The ΔE was as follows, indicating that the colored polymer of the present invention exhibited excellent light resistance. ΔE Light resistance of colored polymer of the present invention 7.8 Light resistance of dye 22.2 Comparative example 3 An aqueous polymer solution with a solution viscosity of 27 cps was obtained by carrying out the same procedure as in Example 4 except that 45.5 g of acrylonitrile was used instead of acrylamide. . The evaporation residue of this aqueous solution at 110℃ is 21.2%
It was hot. Analysis of sulfur in the purified polymer showed that the polymerization rate of the monomer was over 99%. A colored polymer aqueous solution obtained by dyeing using the dye shown in Example 4 under the same conditions was applied to Kent paper and dried, and a light resistance test was conducted.
ΔE was 31.7. Comparative Example 4 25g of water was charged into a polymerization flask purged with nitrogen.
The temperature was raised to 90°C while stirring under a nitrogen stream. In this polymerization flask, a monomer aqueous solution prepared by dissolving 122 g of spinomer NaSS (sodium p-styrene sulfonate, purity 82.0%, manufactured by Toyo Soda Kogyo Co., Ltd.) in 300 g of water and 7.5 g of ammonium persulfate were added to 75 g of water.
An aqueous solution of a polymerization initiator dissolved in g was added over 3 hours, and polymerization was carried out at 90°C. After the addition of the monomer aqueous solution and the polymerization initiator aqueous solution was completed, stirring was continued at 90° C. for 2 hours and then cooled to room temperature. A transparent polymer aqueous solution with a solution viscosity of 18 cps (25°C) was obtained. The evaporation residue of this aqueous solution at 110℃ is 21.1
It was %. The polymerization rate of sodium p-styrene sulfonate was calculated to be 99% or more from the analytical values of unreacted monomers. Similarly to Example 4, the obtained polymer aqueous solution 50
A dye aqueous solution prepared by dissolving 0.3 parts of a 50% acetic acid aqueous solution, 10 parts of water, and 0.5 parts of Cachilon Prilianthread 4GH (basic dye, manufactured by Hodogaya Chemical) was added to 70°C.
stained for 1 hour.
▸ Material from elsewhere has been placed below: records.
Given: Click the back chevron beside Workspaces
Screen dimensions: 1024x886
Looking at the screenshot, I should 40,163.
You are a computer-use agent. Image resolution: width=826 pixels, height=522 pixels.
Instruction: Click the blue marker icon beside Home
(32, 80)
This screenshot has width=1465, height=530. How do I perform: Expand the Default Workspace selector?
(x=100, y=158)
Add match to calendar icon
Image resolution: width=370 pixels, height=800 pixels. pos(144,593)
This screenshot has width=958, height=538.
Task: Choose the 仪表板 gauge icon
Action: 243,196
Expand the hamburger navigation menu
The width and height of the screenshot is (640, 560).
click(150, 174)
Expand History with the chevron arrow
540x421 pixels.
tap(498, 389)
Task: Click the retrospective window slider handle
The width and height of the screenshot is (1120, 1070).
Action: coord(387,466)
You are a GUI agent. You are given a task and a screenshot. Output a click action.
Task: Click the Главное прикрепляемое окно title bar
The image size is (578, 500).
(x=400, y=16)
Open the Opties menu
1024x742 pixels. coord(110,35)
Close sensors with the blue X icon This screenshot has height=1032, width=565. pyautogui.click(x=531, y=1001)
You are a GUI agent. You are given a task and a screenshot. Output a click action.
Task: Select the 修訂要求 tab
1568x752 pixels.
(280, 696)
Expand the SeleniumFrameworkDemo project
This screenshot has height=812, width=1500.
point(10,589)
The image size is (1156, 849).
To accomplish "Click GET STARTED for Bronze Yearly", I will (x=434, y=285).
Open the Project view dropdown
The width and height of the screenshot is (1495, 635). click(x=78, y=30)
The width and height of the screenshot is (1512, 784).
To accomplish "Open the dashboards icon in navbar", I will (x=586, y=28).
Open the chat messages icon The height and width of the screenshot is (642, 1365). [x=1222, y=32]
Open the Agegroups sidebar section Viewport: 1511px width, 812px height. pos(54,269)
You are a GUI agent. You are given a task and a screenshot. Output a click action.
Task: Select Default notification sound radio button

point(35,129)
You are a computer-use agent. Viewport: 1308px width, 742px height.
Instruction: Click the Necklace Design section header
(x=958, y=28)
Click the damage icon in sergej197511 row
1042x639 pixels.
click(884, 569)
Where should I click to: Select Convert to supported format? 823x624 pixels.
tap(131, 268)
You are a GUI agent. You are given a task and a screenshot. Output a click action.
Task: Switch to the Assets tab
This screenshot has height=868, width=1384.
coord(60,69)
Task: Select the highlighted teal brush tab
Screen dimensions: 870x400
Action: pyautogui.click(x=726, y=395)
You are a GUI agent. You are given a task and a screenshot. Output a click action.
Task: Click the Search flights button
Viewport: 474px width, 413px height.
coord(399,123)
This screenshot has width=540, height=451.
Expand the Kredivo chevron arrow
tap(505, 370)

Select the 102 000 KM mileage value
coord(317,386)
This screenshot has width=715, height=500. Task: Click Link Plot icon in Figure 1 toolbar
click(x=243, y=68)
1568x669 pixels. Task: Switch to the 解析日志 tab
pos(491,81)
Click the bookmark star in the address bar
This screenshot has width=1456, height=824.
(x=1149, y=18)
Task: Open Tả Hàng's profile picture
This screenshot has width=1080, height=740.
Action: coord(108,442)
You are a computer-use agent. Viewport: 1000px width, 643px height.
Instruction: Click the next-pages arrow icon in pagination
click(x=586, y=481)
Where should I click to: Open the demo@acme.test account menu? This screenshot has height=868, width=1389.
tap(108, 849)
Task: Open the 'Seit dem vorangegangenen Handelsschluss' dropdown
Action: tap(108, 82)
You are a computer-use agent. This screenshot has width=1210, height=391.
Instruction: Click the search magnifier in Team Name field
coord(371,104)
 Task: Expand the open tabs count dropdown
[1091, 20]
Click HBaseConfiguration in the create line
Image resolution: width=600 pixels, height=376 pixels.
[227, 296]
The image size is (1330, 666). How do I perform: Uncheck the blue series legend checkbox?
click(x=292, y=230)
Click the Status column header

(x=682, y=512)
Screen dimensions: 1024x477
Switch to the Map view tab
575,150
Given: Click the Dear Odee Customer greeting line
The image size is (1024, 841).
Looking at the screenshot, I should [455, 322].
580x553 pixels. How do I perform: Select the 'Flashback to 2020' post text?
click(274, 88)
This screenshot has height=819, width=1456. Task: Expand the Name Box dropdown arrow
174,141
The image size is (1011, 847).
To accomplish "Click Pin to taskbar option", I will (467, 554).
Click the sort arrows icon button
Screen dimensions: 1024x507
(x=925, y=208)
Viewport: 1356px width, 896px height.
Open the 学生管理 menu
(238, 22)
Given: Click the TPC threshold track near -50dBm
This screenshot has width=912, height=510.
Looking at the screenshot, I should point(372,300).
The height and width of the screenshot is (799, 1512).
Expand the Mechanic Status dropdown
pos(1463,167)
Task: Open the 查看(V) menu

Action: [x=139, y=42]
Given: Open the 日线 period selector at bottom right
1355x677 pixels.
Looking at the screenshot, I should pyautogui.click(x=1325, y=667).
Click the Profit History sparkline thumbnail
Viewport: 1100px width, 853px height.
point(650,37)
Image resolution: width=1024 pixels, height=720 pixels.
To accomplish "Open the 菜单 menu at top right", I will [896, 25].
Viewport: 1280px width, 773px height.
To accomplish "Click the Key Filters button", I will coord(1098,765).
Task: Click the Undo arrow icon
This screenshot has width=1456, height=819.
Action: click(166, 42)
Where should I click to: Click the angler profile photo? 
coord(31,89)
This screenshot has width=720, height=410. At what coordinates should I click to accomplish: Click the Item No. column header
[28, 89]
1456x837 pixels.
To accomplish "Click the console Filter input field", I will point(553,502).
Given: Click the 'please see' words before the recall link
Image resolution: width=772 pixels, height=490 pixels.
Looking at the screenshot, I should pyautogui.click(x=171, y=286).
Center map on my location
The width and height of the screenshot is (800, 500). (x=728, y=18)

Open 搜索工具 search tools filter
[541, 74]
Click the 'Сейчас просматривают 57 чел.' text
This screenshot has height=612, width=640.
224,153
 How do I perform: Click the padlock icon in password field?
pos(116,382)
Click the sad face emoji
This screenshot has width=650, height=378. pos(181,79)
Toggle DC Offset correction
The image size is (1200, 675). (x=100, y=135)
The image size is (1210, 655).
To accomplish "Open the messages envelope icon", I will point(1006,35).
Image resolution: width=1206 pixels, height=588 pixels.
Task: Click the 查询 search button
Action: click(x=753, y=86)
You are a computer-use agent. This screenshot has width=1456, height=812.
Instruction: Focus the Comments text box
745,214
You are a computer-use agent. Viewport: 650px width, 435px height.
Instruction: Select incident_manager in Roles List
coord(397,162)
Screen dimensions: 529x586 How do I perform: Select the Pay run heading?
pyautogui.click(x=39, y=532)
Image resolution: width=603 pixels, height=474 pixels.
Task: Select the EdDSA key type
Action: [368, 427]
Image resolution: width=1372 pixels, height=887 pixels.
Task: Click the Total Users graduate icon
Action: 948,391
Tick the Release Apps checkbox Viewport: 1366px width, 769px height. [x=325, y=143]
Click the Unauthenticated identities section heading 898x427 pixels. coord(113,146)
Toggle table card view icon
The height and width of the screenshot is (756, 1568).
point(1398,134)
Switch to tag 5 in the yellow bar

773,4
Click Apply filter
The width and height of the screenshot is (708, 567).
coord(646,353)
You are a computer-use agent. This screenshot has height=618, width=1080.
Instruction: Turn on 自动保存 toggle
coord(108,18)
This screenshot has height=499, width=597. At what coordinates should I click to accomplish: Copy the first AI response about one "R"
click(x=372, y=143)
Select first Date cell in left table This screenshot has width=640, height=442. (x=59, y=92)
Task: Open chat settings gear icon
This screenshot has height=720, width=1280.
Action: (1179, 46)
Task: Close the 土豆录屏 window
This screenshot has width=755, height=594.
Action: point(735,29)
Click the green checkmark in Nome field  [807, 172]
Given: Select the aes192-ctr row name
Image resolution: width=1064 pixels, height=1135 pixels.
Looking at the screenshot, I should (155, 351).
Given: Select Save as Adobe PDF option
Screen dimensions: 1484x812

The resulting colored polymer aqueous solution was applied to Kent paper, dried, and subjected to a light fastness test. ΔE was
It was 20.8. Further, a colored polymer aqueous solution dyed in the same manner using Cachilon Marine Blue GRLH used in Example 1 as a basic dye was applied and dried on Kent paper, and as a result of a light fastness test, ΔE was 15.3. Examples 5 to 8 25 g of water was charged into a polymerization flask purged with nitrogen,
The mixture was stirred and heated to 90°C while passing nitrogen gas through it. Into this polymerization flask, 12.2 g of spinomer NaSS (sodium p-styrene sulfonate, purity 82.0%, manufactured by Toyo Soda Kogyo Co., Ltd.) and 90 g of acrylamide were added to water.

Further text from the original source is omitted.